(Records drawn from a dataset)
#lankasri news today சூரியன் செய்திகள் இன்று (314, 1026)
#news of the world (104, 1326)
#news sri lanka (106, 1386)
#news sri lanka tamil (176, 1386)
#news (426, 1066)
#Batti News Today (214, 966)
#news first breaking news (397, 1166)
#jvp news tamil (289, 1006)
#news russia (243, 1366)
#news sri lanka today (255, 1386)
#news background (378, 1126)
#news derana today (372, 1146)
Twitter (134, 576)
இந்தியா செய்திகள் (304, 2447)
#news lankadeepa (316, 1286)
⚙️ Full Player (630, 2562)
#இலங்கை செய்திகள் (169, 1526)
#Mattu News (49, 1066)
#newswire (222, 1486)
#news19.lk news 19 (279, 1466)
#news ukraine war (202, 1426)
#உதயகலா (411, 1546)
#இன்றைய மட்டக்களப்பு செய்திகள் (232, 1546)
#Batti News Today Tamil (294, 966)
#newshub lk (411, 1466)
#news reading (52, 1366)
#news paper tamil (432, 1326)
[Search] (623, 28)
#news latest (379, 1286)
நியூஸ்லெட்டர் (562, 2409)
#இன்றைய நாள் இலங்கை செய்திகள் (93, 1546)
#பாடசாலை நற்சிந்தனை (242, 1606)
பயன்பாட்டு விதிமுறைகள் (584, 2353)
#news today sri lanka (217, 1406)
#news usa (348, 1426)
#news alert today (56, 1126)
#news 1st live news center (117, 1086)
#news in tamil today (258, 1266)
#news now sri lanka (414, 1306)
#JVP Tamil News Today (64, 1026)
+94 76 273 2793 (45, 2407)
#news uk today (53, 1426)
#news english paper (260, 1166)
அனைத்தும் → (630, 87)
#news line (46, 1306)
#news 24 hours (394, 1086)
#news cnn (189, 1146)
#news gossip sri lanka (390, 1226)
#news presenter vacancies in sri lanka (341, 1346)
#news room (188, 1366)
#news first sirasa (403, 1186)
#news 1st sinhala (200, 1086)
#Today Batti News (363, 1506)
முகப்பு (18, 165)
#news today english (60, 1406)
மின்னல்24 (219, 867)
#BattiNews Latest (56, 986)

** PROBLEM **
Word for word, write out all of the entries.

** REPLY **
#lankasri news today சூரியன் செய்திகள் இன்று (314, 1026)
#news of the world (104, 1326)
#news sri lanka (106, 1386)
#news sri lanka tamil (176, 1386)
#news (426, 1066)
#Batti News Today (214, 966)
#news first breaking news (397, 1166)
#jvp news tamil (289, 1006)
#news russia (243, 1366)
#news sri lanka today (255, 1386)
#news background (378, 1126)
#news derana today (372, 1146)
Twitter (134, 576)
இந்தியா செய்திகள் (304, 2447)
#news lankadeepa (316, 1286)
⚙️ Full Player (630, 2562)
#இலங்கை செய்திகள் (169, 1526)
#Mattu News (49, 1066)
#newswire (222, 1486)
#news19.lk news 19 (279, 1466)
#news ukraine war (202, 1426)
#உதயகலா (411, 1546)
#இன்றைய மட்டக்களப்பு செய்திகள் (232, 1546)
#Batti News Today Tamil (294, 966)
#newshub lk (411, 1466)
#news reading (52, 1366)
#news paper tamil (432, 1326)
[Search] (623, 28)
#news latest (379, 1286)
நியூஸ்லெட்டர் (562, 2409)
#இன்றைய நாள் இலங்கை செய்திகள் (93, 1546)
#பாடசாலை நற்சிந்தனை (242, 1606)
பயன்பாட்டு விதிமுறைகள் (584, 2353)
#news today sri lanka (217, 1406)
#news usa (348, 1426)
#news alert today (56, 1126)
#news 1st live news center (117, 1086)
#news in tamil today (258, 1266)
#news now sri lanka (414, 1306)
#JVP Tamil News Today (64, 1026)
+94 76 273 2793 (45, 2407)
#news uk today (53, 1426)
#news english paper (260, 1166)
அனைத்தும் → (630, 87)
#news line (46, 1306)
#news 24 hours (394, 1086)
#news cnn (189, 1146)
#news gossip sri lanka (390, 1226)
#news presenter vacancies in sri lanka (341, 1346)
#news room (188, 1366)
#news first sirasa (403, 1186)
#news 1st sinhala (200, 1086)
#Today Batti News (363, 1506)
முகப்பு (18, 165)
#news today english (60, 1406)
மின்னல்24 (219, 867)
#BattiNews Latest (56, 986)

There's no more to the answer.